Mais ceci devient à partir de maintenant une histoire de lutte acharnée que devra mener le clan présidentiel contre ses opposants et au-delà, en convaincre les puissances étrangères notamment les Etats-Unis et la France qui une fois Emmanuel Macron officiellement à l'Elysée, afficheront certainement des attitudes plus pointues en faveur du changement?

Ouyahia soutenu par les corps constitués ?

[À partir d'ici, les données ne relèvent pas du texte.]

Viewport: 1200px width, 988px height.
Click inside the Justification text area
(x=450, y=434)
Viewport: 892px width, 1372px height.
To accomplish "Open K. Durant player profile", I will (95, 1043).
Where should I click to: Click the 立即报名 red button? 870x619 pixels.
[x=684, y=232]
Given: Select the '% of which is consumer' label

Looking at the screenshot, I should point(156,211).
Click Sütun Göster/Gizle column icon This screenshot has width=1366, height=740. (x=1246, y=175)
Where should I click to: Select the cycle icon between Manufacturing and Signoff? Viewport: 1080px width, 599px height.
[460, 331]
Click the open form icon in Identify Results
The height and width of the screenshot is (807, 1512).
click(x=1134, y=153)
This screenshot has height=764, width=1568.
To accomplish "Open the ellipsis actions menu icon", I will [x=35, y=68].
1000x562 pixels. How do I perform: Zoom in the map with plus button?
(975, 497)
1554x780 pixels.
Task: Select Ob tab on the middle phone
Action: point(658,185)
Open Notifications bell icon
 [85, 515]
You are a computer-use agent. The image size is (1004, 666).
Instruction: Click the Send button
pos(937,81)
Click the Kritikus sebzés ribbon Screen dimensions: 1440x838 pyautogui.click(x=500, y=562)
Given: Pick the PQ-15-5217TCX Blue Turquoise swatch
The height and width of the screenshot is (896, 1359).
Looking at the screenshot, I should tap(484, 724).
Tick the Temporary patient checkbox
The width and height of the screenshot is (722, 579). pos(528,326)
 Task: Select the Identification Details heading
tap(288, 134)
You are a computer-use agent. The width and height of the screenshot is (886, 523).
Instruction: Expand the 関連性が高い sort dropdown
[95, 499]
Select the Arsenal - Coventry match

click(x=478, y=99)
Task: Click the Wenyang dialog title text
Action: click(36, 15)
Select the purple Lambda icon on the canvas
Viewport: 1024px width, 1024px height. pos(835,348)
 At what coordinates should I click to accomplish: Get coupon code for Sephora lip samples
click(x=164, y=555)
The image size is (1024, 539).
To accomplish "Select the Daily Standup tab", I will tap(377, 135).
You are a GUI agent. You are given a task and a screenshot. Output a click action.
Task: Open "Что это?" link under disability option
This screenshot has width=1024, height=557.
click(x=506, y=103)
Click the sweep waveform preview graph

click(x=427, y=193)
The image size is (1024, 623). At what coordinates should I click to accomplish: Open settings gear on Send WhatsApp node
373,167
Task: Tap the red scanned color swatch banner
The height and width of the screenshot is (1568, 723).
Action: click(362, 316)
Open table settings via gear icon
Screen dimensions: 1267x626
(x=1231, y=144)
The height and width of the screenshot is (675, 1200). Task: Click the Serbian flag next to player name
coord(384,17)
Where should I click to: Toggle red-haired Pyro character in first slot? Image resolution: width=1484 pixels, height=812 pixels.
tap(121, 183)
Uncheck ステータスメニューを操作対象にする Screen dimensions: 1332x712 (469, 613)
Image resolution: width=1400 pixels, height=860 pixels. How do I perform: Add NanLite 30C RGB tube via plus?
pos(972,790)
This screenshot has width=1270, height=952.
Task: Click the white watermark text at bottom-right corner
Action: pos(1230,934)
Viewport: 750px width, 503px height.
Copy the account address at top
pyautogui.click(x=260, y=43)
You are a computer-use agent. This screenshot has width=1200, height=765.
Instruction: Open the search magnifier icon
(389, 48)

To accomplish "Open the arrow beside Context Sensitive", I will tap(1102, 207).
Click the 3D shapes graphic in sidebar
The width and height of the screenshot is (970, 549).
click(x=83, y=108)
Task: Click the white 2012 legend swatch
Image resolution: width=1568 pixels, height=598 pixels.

Et pour cause. Les résultats annoncés hier laissent planer de grandes inquiétudes en haut lieu. Avec ses 97 sièges, le RND doit en principe s'estimer heureux pour avoir bénéficié des largeurs d'une politique de quotas dont les instructeurs refusent encore d'en changer la trame. Le parti d'Ahmed Ouyahia est certes loin d'égaler le FLN qui le devance de 67 sièges et bien davantage en calculant avec ses alliés. Mais ce qui inquiète, c'est que les pronostics faits en haut lieu (voir le Quotidien d'Oran du 2 mai 2017) ont été controversés par l'émergence inattendue d'un RND dont le chef commence à être craint. Bien qu'il s'est targué d'avance de décrocher plus de 200 sièges, l'on pense que les 97 qu'il a obtenus provisoirement le mettent en orbite pour une bonne projection sur 2019. Tout est lié à cette année qui fait durement travailler les cerveaux les plus avertis. Ce qui fait le plus peur c'est que l'on avance d'emblée que si le RND a réussi 97 sièges au lieu de pas plus de 60 prévus, c'est qu'il a bénéficié des voix des corps constitués qui, selon nos sources, « à la dernière minute », ont lâché le FLN. L'on avance que même l'administration n'a rien pu faire devant cette déferlante en tenue et en service. Ressentie comme une première secousse importante par les plus hauts responsables d'El Mouradia, par leurs alliés et soutiens, cette nouvelle percée du RND au sein de la nouvelle assemblée laisse entrevoir l'absence d'un consensus entre la présidence de la République et les hauts des Tagarins sur la suite à donner aux plus grands événements politiques à venir. Il est dit pour toute infime consolation que l'ex-parti unique restera -sauf imprévus- l'appui fort du président. « C'est de lui que partira le soutien au candidat du consensus.» D'ici là, pourtant, bien des ajustements, des changements et des permutations pourraient être apportés au sein des plus importantes institutions de l'Etat pour prévoir les surprises comme celle d'hier. Les imprévus de tout genre ne sont pas écartés.